* Extracted text
Thursday, 1 March 2012

Does anyone speak potato?

I consider myself a fairly good linguist, as I am a fairly fluent French speaker, but try as I might, I cannot speak potato.

In the interests of growing a few potatoes on the patio, I have been doing a little research.  Now, I'm not thinking  of self-sufficiency or anything like that, just a sack of home-grown charlotte potatoes would be great.

But I am bombarded with potato-language like 'earlies' and 'second earlies' and 'maincrop' and 'chitting'. Is there a translation manual I could buy?   Or could my lovely, knowledgeable readers help me out?  I don't know how early and maincrop relate to a normal non-gardening calendar.

I really don't intend for this blog to become a book blog.  I want it to reflect everything that interests me, books, knitting, christianity, home, garden, everything, I don't want to specialise.  However I have read a really good book this week...................

The Vanishing Act of Esme Lennox

It's a story about the bad old days of psychiatric hospitals, Esme Lennox is incarcerated into an institution at the age of 16, basically for being a bit odd, for not wanting to get married, and for not wanting to cut her hair. She ends up staying there for 60 years.  The story starts with her release, and her first taste of freedom.

The ending was a bit predictable and disappointing all at the same time, but that didn't spoil the book.

* Work to be completed
In the blog post about growing potatoes, what kind of potatoes does the writer hope to grow on the patio?

* Information shown
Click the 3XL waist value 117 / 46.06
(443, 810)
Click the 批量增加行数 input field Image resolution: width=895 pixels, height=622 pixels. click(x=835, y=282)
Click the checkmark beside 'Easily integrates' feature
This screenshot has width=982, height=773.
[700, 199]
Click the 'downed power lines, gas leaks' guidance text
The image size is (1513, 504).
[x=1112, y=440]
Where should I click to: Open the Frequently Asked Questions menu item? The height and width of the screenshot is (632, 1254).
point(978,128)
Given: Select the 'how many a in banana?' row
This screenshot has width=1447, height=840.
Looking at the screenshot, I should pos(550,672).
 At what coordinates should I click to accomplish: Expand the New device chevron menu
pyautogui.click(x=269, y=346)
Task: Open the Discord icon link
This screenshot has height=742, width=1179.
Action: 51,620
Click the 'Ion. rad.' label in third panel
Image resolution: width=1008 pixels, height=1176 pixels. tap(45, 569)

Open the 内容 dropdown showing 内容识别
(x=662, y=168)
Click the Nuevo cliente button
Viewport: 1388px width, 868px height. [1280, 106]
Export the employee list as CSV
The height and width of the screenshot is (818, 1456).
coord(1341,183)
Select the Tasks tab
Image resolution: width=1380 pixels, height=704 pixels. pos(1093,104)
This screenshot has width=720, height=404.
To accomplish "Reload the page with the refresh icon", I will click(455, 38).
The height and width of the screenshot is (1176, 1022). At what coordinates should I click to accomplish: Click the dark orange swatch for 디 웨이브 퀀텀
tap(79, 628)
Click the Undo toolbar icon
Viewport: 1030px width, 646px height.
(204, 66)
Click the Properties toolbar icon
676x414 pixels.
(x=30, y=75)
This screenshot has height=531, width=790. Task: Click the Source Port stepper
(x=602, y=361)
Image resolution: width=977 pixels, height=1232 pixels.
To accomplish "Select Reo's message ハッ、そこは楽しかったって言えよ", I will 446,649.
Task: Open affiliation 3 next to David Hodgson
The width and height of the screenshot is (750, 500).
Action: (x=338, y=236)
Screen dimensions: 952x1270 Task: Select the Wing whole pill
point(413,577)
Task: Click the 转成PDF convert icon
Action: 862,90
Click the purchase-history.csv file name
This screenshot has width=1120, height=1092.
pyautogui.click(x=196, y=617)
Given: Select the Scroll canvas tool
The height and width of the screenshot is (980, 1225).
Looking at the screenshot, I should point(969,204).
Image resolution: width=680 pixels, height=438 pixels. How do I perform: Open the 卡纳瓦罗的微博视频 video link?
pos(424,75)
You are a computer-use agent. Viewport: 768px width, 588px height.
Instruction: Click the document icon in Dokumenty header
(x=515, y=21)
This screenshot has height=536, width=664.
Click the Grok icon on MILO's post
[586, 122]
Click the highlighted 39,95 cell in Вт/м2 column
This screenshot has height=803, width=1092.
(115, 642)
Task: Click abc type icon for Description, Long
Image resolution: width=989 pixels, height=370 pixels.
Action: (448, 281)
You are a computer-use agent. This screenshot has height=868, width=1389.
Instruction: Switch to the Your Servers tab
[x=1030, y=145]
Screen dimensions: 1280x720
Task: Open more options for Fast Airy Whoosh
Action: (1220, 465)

* Task result
Charlotte potatoes.